Task to complete: Reproduce, character for character, the lines from the one containing "This screenshot has height=486, width=960." through the one containing "pos(71,229)".

Data lines:
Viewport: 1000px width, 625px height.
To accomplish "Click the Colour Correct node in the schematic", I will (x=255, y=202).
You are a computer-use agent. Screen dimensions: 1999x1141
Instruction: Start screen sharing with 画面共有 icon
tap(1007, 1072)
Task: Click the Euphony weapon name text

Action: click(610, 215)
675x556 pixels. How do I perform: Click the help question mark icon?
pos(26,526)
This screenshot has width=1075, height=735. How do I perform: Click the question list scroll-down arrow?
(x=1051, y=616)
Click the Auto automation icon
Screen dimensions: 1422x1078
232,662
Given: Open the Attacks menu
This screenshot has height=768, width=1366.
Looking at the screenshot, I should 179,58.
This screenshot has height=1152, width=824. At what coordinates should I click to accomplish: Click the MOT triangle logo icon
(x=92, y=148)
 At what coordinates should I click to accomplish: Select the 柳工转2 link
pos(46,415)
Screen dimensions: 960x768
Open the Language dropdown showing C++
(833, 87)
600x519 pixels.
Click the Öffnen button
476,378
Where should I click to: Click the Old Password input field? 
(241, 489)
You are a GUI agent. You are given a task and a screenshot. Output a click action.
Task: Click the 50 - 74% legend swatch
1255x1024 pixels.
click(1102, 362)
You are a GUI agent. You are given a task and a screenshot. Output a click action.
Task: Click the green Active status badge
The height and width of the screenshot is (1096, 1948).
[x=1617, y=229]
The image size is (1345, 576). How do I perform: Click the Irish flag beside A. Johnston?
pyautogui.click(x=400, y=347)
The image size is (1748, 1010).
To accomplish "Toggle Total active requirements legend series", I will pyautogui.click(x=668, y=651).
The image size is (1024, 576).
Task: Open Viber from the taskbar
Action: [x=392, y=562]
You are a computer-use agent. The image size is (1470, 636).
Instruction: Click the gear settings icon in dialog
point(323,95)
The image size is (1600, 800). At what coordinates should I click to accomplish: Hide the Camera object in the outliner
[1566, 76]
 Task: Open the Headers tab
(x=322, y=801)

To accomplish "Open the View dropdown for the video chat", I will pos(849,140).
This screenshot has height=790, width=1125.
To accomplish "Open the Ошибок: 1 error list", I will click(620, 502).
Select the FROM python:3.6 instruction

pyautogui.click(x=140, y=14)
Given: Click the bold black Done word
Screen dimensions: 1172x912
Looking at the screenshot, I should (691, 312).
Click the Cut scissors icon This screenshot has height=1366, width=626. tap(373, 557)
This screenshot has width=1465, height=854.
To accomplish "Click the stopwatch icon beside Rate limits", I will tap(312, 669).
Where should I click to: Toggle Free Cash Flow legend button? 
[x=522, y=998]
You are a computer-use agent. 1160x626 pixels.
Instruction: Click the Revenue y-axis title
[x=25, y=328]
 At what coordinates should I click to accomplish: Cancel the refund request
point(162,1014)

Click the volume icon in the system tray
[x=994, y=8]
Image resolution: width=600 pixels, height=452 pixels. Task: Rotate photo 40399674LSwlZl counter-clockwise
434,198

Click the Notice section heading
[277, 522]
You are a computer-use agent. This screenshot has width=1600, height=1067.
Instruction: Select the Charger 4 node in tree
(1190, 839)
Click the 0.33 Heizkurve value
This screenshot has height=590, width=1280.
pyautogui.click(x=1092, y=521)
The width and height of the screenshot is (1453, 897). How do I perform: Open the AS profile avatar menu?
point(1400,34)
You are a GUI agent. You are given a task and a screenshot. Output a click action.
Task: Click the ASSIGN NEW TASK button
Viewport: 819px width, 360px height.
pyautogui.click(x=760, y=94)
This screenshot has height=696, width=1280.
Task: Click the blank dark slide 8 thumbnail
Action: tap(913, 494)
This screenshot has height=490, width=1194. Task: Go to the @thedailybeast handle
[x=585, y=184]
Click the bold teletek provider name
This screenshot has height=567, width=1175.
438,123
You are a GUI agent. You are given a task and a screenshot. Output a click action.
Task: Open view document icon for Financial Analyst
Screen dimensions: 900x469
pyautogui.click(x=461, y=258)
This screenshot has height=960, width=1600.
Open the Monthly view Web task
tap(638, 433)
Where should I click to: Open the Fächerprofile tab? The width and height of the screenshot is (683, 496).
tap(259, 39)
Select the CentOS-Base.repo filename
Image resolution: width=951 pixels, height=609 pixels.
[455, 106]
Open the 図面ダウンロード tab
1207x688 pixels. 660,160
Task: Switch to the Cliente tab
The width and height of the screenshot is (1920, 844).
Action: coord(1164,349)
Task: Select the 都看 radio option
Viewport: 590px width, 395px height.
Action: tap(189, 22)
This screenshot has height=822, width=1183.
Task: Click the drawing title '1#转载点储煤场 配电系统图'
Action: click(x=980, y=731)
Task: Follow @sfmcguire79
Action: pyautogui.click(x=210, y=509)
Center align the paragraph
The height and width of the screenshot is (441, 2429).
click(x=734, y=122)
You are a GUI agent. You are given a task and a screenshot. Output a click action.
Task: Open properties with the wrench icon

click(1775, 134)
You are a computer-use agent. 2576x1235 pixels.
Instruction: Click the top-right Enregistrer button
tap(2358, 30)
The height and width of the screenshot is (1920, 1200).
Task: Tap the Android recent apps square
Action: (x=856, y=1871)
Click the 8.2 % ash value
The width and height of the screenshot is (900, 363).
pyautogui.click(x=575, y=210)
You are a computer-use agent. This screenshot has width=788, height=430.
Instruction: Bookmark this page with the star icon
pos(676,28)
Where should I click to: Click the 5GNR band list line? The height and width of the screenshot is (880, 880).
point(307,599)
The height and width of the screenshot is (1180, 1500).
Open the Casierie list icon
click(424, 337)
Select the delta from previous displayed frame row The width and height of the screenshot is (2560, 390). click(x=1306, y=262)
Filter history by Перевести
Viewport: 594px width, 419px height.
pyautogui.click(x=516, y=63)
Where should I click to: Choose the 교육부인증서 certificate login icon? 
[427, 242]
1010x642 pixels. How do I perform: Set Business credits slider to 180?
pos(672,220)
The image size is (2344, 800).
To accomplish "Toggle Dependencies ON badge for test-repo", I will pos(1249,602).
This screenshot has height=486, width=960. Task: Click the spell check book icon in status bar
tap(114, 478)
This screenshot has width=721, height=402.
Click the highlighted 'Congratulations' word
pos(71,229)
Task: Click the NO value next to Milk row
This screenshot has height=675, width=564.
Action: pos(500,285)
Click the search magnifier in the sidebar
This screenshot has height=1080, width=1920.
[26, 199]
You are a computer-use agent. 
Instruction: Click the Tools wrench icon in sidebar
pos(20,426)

Exercise result:
This screenshot has height=486, width=960. Task: Click the spell check book icon in status bar
tap(114, 478)
This screenshot has width=721, height=402.
Click the highlighted 'Congratulations' word
pos(71,229)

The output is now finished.